_WHAT YOU SHOULD DO_.
Retype the records below exactly as they appear.

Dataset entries
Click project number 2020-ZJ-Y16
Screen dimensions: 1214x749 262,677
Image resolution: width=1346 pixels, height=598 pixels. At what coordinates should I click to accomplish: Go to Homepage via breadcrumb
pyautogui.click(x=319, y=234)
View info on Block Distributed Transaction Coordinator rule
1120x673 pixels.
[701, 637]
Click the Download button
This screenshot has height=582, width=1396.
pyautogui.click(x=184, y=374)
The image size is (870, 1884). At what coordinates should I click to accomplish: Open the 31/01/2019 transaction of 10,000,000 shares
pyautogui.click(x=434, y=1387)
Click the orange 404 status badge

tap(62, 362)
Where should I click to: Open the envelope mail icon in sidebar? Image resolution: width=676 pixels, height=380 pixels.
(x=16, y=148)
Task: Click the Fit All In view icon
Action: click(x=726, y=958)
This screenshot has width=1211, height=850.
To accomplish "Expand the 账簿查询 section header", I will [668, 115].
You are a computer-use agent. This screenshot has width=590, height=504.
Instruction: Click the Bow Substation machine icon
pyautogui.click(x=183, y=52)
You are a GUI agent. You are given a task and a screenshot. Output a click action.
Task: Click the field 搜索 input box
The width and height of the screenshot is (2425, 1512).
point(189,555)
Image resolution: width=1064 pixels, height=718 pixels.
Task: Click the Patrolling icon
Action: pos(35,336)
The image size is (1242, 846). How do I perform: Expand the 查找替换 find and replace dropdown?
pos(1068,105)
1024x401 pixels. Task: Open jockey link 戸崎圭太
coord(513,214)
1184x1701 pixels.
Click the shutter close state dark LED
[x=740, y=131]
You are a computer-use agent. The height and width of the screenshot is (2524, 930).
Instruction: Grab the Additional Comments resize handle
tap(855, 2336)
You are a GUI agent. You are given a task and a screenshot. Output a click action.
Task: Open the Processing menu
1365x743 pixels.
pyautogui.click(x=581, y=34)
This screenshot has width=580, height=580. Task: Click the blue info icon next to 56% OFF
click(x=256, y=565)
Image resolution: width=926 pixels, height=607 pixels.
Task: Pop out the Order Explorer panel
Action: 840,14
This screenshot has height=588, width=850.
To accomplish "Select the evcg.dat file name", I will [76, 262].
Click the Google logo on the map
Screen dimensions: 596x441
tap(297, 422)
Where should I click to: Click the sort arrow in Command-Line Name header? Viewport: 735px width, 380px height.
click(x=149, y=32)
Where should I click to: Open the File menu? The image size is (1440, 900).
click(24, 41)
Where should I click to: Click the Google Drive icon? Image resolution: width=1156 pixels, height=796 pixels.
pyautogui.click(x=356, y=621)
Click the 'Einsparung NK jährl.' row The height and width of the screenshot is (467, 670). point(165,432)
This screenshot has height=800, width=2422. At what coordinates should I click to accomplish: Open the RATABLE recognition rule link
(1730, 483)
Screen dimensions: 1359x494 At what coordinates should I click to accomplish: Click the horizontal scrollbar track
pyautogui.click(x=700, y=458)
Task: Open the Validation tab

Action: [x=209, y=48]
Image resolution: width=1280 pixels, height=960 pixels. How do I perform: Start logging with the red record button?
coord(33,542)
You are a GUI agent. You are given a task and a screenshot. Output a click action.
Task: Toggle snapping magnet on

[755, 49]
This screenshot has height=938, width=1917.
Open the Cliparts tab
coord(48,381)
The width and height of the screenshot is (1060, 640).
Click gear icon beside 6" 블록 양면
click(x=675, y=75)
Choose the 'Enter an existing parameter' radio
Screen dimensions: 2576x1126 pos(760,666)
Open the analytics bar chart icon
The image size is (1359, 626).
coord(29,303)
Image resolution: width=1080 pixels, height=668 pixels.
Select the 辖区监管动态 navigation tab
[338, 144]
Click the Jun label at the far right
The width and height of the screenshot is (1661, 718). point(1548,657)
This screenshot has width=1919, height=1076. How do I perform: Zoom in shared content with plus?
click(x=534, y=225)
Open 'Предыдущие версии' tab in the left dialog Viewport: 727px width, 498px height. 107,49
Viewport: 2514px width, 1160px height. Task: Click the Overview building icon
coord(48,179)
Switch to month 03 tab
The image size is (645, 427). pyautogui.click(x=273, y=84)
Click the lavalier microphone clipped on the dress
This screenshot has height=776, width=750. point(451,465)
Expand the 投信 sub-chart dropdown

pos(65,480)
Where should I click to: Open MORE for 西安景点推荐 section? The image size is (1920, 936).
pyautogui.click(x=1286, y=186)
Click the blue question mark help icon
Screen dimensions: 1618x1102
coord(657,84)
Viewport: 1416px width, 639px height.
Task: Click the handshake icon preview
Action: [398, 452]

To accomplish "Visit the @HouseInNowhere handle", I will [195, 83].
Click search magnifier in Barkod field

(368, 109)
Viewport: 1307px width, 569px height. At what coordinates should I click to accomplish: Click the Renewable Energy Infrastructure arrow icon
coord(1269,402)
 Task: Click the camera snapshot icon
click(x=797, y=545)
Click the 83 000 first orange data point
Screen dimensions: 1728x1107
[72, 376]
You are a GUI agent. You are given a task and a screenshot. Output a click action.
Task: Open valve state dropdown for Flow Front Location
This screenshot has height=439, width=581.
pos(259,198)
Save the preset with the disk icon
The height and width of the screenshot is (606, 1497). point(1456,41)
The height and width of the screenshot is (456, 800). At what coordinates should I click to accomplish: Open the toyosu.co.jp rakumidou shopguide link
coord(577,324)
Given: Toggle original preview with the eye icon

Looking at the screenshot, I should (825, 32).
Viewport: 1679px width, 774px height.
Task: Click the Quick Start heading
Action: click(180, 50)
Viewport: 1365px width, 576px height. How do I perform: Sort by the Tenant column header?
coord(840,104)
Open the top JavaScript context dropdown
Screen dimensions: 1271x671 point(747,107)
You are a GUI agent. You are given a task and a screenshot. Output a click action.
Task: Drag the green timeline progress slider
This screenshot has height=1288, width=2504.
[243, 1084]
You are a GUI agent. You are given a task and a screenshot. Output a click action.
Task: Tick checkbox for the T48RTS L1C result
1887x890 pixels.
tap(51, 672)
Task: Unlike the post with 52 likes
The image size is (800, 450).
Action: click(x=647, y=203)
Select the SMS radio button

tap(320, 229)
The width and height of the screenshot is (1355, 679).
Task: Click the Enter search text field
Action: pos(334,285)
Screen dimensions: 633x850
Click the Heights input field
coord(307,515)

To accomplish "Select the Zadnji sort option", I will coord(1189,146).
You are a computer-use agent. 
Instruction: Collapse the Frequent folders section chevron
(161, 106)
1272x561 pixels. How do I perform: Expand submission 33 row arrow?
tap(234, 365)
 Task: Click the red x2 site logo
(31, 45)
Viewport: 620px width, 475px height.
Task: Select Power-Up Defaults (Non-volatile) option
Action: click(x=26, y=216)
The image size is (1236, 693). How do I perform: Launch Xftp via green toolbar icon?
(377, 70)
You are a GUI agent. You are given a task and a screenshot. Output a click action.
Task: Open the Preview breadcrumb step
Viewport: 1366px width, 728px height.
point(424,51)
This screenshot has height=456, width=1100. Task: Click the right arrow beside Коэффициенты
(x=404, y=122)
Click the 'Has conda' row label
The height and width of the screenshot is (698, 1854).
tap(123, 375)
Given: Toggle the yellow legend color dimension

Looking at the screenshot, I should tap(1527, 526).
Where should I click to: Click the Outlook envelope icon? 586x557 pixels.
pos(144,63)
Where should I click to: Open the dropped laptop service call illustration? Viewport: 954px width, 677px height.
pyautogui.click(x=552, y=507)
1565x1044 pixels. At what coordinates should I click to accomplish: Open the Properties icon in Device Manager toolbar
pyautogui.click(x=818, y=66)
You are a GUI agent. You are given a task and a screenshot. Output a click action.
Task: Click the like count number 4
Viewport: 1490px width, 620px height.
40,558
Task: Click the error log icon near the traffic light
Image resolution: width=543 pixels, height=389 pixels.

_SOLUTION FOR THIS EXERCISE_.
Click project number 2020-ZJ-Y16
Screen dimensions: 1214x749 262,677
Image resolution: width=1346 pixels, height=598 pixels. At what coordinates should I click to accomplish: Go to Homepage via breadcrumb
pyautogui.click(x=319, y=234)
View info on Block Distributed Transaction Coordinator rule
1120x673 pixels.
[701, 637]
Click the Download button
This screenshot has height=582, width=1396.
pyautogui.click(x=184, y=374)
The image size is (870, 1884). At what coordinates should I click to accomplish: Open the 31/01/2019 transaction of 10,000,000 shares
pyautogui.click(x=434, y=1387)
Click the orange 404 status badge

tap(62, 362)
Where should I click to: Open the envelope mail icon in sidebar? Image resolution: width=676 pixels, height=380 pixels.
(x=16, y=148)
Task: Click the Fit All In view icon
Action: click(x=726, y=958)
This screenshot has width=1211, height=850.
To accomplish "Expand the 账簿查询 section header", I will [668, 115].
You are a computer-use agent. This screenshot has width=590, height=504.
Instruction: Click the Bow Substation machine icon
pyautogui.click(x=183, y=52)
You are a GUI agent. You are given a task and a screenshot. Output a click action.
Task: Click the field 搜索 input box
The width and height of the screenshot is (2425, 1512).
point(189,555)
Image resolution: width=1064 pixels, height=718 pixels.
Task: Click the Patrolling icon
Action: pos(35,336)
The image size is (1242, 846). How do I perform: Expand the 查找替换 find and replace dropdown?
pos(1068,105)
1024x401 pixels. Task: Open jockey link 戸崎圭太
coord(513,214)
1184x1701 pixels.
Click the shutter close state dark LED
[x=740, y=131]
You are a computer-use agent. The height and width of the screenshot is (2524, 930).
Instruction: Grab the Additional Comments resize handle
tap(855, 2336)
You are a GUI agent. You are given a task and a screenshot. Output a click action.
Task: Open the Processing menu
1365x743 pixels.
pyautogui.click(x=581, y=34)
This screenshot has width=580, height=580. Task: Click the blue info icon next to 56% OFF
click(x=256, y=565)
Image resolution: width=926 pixels, height=607 pixels.
Task: Pop out the Order Explorer panel
Action: 840,14
This screenshot has height=588, width=850.
To accomplish "Select the evcg.dat file name", I will [76, 262].
Click the Google logo on the map
Screen dimensions: 596x441
tap(297, 422)
Where should I click to: Click the sort arrow in Command-Line Name header? Viewport: 735px width, 380px height.
click(x=149, y=32)
Where should I click to: Open the File menu? The image size is (1440, 900).
click(24, 41)
Where should I click to: Click the Google Drive icon? Image resolution: width=1156 pixels, height=796 pixels.
pyautogui.click(x=356, y=621)
Click the 'Einsparung NK jährl.' row The height and width of the screenshot is (467, 670). point(165,432)
This screenshot has height=800, width=2422. At what coordinates should I click to accomplish: Open the RATABLE recognition rule link
(1730, 483)
Screen dimensions: 1359x494 At what coordinates should I click to accomplish: Click the horizontal scrollbar track
pyautogui.click(x=700, y=458)
Task: Open the Validation tab

Action: [x=209, y=48]
Image resolution: width=1280 pixels, height=960 pixels. How do I perform: Start logging with the red record button?
coord(33,542)
You are a GUI agent. You are given a task and a screenshot. Output a click action.
Task: Toggle snapping magnet on

[755, 49]
This screenshot has height=938, width=1917.
Open the Cliparts tab
coord(48,381)
The width and height of the screenshot is (1060, 640).
Click gear icon beside 6" 블록 양면
click(x=675, y=75)
Choose the 'Enter an existing parameter' radio
Screen dimensions: 2576x1126 pos(760,666)
Open the analytics bar chart icon
The image size is (1359, 626).
coord(29,303)
Image resolution: width=1080 pixels, height=668 pixels.
Select the 辖区监管动态 navigation tab
[338, 144]
Click the Jun label at the far right
The width and height of the screenshot is (1661, 718). point(1548,657)
This screenshot has width=1919, height=1076. How do I perform: Zoom in shared content with plus?
click(x=534, y=225)
Open 'Предыдущие версии' tab in the left dialog Viewport: 727px width, 498px height. 107,49
Viewport: 2514px width, 1160px height. Task: Click the Overview building icon
coord(48,179)
Switch to month 03 tab
The image size is (645, 427). pyautogui.click(x=273, y=84)
Click the lavalier microphone clipped on the dress
This screenshot has height=776, width=750. point(451,465)
Expand the 投信 sub-chart dropdown

pos(65,480)
Where should I click to: Open MORE for 西安景点推荐 section? The image size is (1920, 936).
pyautogui.click(x=1286, y=186)
Click the blue question mark help icon
Screen dimensions: 1618x1102
coord(657,84)
Viewport: 1416px width, 639px height.
Task: Click the handshake icon preview
Action: [398, 452]

To accomplish "Visit the @HouseInNowhere handle", I will [195, 83].
Click search magnifier in Barkod field

(368, 109)
Viewport: 1307px width, 569px height. At what coordinates should I click to accomplish: Click the Renewable Energy Infrastructure arrow icon
coord(1269,402)
 Task: Click the camera snapshot icon
click(x=797, y=545)
Click the 83 000 first orange data point
Screen dimensions: 1728x1107
[72, 376]
You are a GUI agent. You are given a task and a screenshot. Output a click action.
Task: Open valve state dropdown for Flow Front Location
This screenshot has height=439, width=581.
pos(259,198)
Save the preset with the disk icon
The height and width of the screenshot is (606, 1497). point(1456,41)
The height and width of the screenshot is (456, 800). At what coordinates should I click to accomplish: Open the toyosu.co.jp rakumidou shopguide link
coord(577,324)
Given: Toggle original preview with the eye icon

Looking at the screenshot, I should (825, 32).
Viewport: 1679px width, 774px height.
Task: Click the Quick Start heading
Action: click(180, 50)
Viewport: 1365px width, 576px height. How do I perform: Sort by the Tenant column header?
coord(840,104)
Open the top JavaScript context dropdown
Screen dimensions: 1271x671 point(747,107)
You are a GUI agent. You are given a task and a screenshot. Output a click action.
Task: Drag the green timeline progress slider
This screenshot has height=1288, width=2504.
[243, 1084]
You are a GUI agent. You are given a task and a screenshot. Output a click action.
Task: Tick checkbox for the T48RTS L1C result
1887x890 pixels.
tap(51, 672)
Task: Unlike the post with 52 likes
The image size is (800, 450).
Action: click(x=647, y=203)
Select the SMS radio button

tap(320, 229)
The width and height of the screenshot is (1355, 679).
Task: Click the Enter search text field
Action: pos(334,285)
Screen dimensions: 633x850
Click the Heights input field
coord(307,515)

To accomplish "Select the Zadnji sort option", I will coord(1189,146).
You are a computer-use agent. 
Instruction: Collapse the Frequent folders section chevron
(161, 106)
1272x561 pixels. How do I perform: Expand submission 33 row arrow?
tap(234, 365)
 Task: Click the red x2 site logo
(31, 45)
Viewport: 620px width, 475px height.
Task: Select Power-Up Defaults (Non-volatile) option
Action: click(x=26, y=216)
The image size is (1236, 693). How do I perform: Launch Xftp via green toolbar icon?
(377, 70)
You are a GUI agent. You are given a task and a screenshot. Output a click action.
Task: Open the Preview breadcrumb step
Viewport: 1366px width, 728px height.
point(424,51)
This screenshot has height=456, width=1100. Task: Click the right arrow beside Коэффициенты
(x=404, y=122)
Click the 'Has conda' row label
The height and width of the screenshot is (698, 1854).
tap(123, 375)
Given: Toggle the yellow legend color dimension

Looking at the screenshot, I should tap(1527, 526).
Where should I click to: Click the Outlook envelope icon? 586x557 pixels.
pos(144,63)
Where should I click to: Open the dropped laptop service call illustration? Viewport: 954px width, 677px height.
pyautogui.click(x=552, y=507)
1565x1044 pixels. At what coordinates should I click to accomplish: Open the Properties icon in Device Manager toolbar
pyautogui.click(x=818, y=66)
You are a GUI agent. You are given a task and a screenshot. Output a click action.
Task: Click the like count number 4
Viewport: 1490px width, 620px height.
40,558
Task: Click the error log icon near the traffic light
Image resolution: width=543 pixels, height=389 pixels.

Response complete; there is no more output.